Ethics of AI algorithms under examination

Sebastian Klovig Skelton’s article in this week’s CW ezine issue, ‘Auditing for algorithmic discrimination’ could hardly be more timely.

The fall-out from the algorithmic exams fiascos of recent weeks – with the Highers in Scotland and the A-levels in the rest of the UK – is set to continue. These were not “black box algorithms” based on straightforwardly biased data, of the kind we have often heard about. The Scottish Qualifications Authority and Ofqual published the statistical models they chose (after what seems like a lot of head-scratching and brains-cudgelling) and it is clear what data they chose to use.

However, it is also clear those models generated unjust results at the level of individual candidates. In retrospect, the SQA and Ofqual should have been clearer and stronger in their advice to the governments as soon as the fateful decision was taken not to have exams because of the pandemic: there were bound to be outrageous anomalies in the standardisation applied to teacher assessments, and it was bound to shine a spotlight on already-existing social inequalities, which are usually, and disgracefully, largely ignored.

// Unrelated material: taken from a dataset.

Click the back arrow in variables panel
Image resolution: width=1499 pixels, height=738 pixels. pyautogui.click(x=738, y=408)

But the business world can ill afford to be insouciant about the algorithms that companies are increasingly applying to their commercial activities. For one thing, these recent fiascos have given algorithms a bad name. One of the sources in ‘Auditing for algorithmic discrimination’ says: “too many in the technology sector still wrongly see technology as socially and politically neutral, creating major problems in how algorithms are developed and deployed”.

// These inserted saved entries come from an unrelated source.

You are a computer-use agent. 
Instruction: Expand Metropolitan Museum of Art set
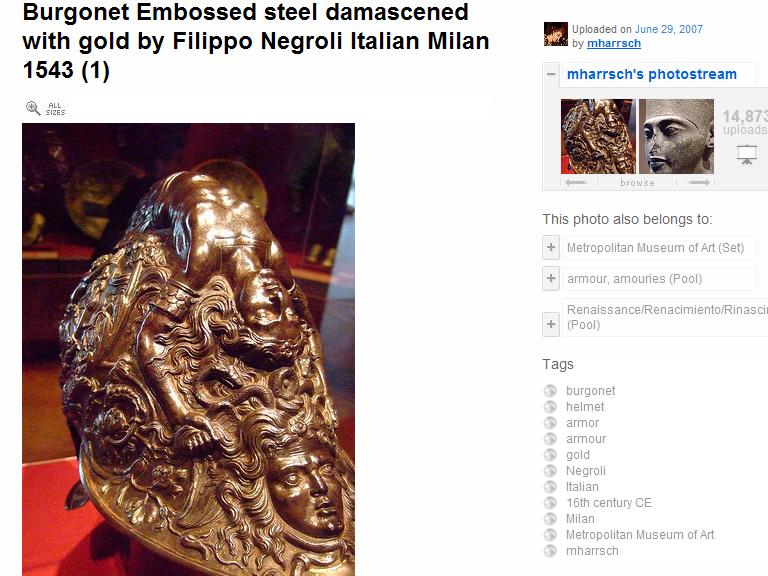[551, 247]
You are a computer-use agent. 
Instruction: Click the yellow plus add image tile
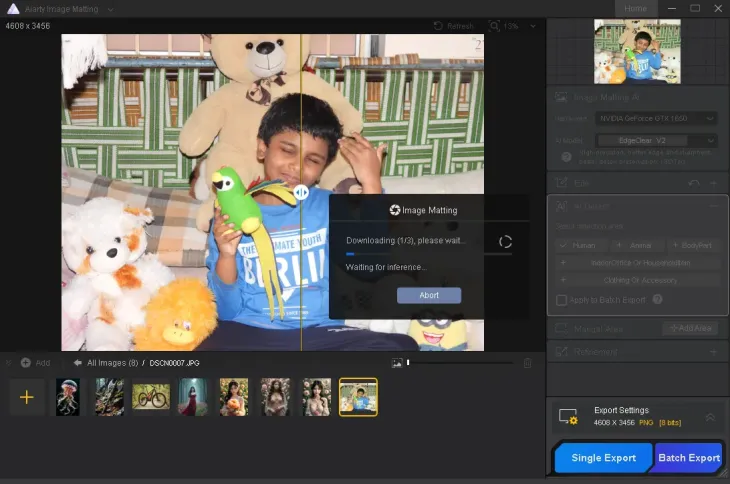click(27, 397)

A new class of algorithm auditors has arisen to help companies clean up their algorithmic act. What they are finding is not a pretty picture. One, indeed, compares the situation to creating a medicine whose ingredients are utterly opaque.

And while commercial algorithms may well require intellectual property protection, it should be possible to have them audited to certify they are free of bias.

Often bias comes in at the level of the very choice of the data fed into the algorithm. And engineers require social and ethical training so they can endeavour to do no harm when they build their statistical models.

We are, however, in the very early days of such auditor oversight or ethical education of data engineers and data scientists. We need to get more quickly to the point where algorithms do not discriminate, and away from an academic appreciation that they should not do so.

One of our sources says she discerns a “slow movement in the corporate world that means they realise they need to stop seeing users as this cheap resource of data, and see them as customers who want and deserve respect”.

Time to speed that movement up: go faster!